Le Président de l’Assemblée nationale, Isidore MVOUBA, demandé au gouvernement de la République de suspendre les accords de concession par affermage de la Société́ Énergie Electrique du Congo (E2C) conclus avec une filiale de la Senelec. La décision a été prise par le président de la deuxième chambre du parlement lors de la séance de questions d’actualité́, du jeudi 27 février 2025, marquée par des échanges houleux.
Au centre du débat, la mise en concession par affermage de la Société́ Énergie Electrique du Congo (E2C) à une filiale de la Senelec, entreprise sénégalaise, une décision qui suscite des vives oppositions de la part des syndicats qui menacent d’aller en grève et paralyser le pays par des coupures massives d’électricité si leur voix n’est pas entendue.

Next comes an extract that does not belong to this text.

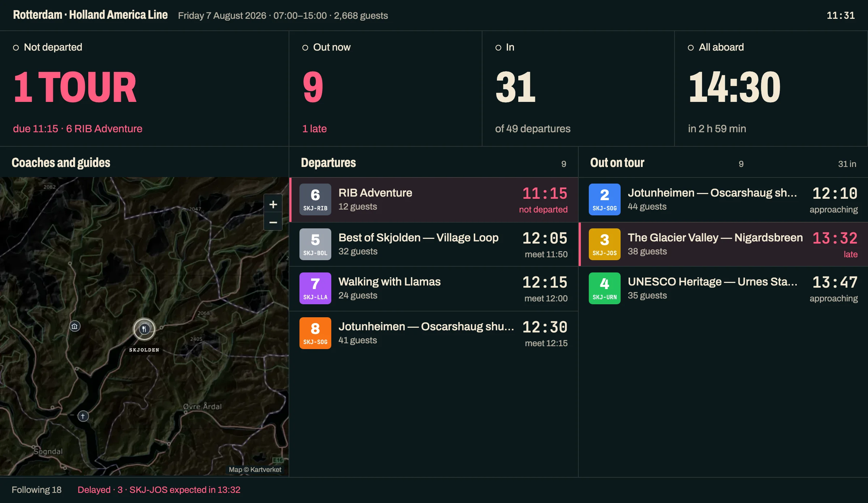The height and width of the screenshot is (503, 868).
Task: Select the purple SKJ-LLA tour 7 badge
Action: [315, 288]
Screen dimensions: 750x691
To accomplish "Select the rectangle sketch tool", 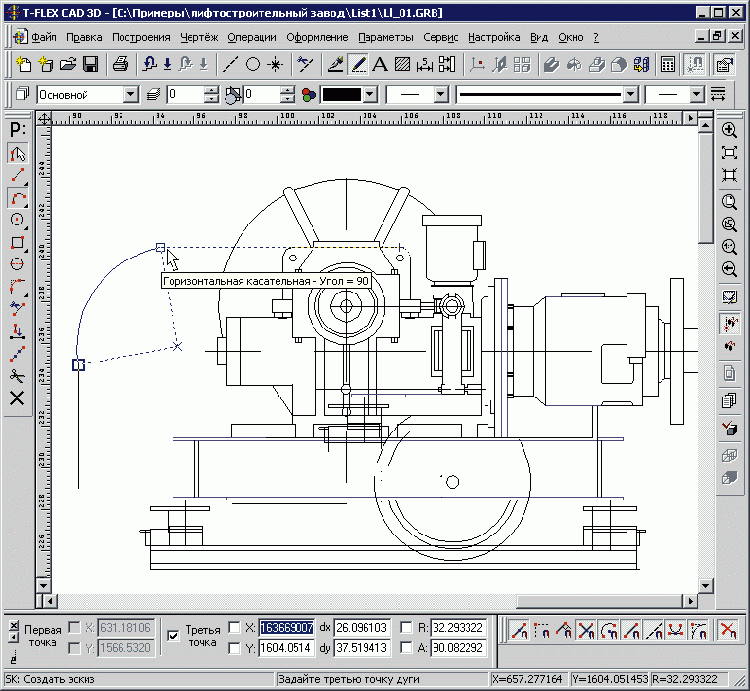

Conscient des risques de troubles sociaux que cette affaire pourrait entrainer dans le pays à l’approche de l’élection présidentielle, Isidore MVOUBA a recommandé la suspension du processus, afin de permettre l’instauration d’un dialogue apaisé. « Honorables députés, chers collègues, dans une année, nous allons avoir une élection majeure et je n’aimerais pas qu’au cours de cette année qui précède celle où se tiendra l’élection présidentielle, il y ait des mouvements dans le pays », a-t-il averti, avant d’ajouter avec une note de scepticisme : « Mais après tout, je constate que c’est mal parti, c’est mal barré comme on dit ».
Dans cette optique, il a recommandé la poursuite des négociations entre le gouvernement et les partenaires sociaux à travers la mise en place d’un comité́ technique chargé de conduire les discussions entre les syndicalistes et le gouvernement préconiser par le premier ministre, chef du gouvernement. Cette décision, saluée par les députés, vise à trouver des solutions adaptées à la situation actuelle.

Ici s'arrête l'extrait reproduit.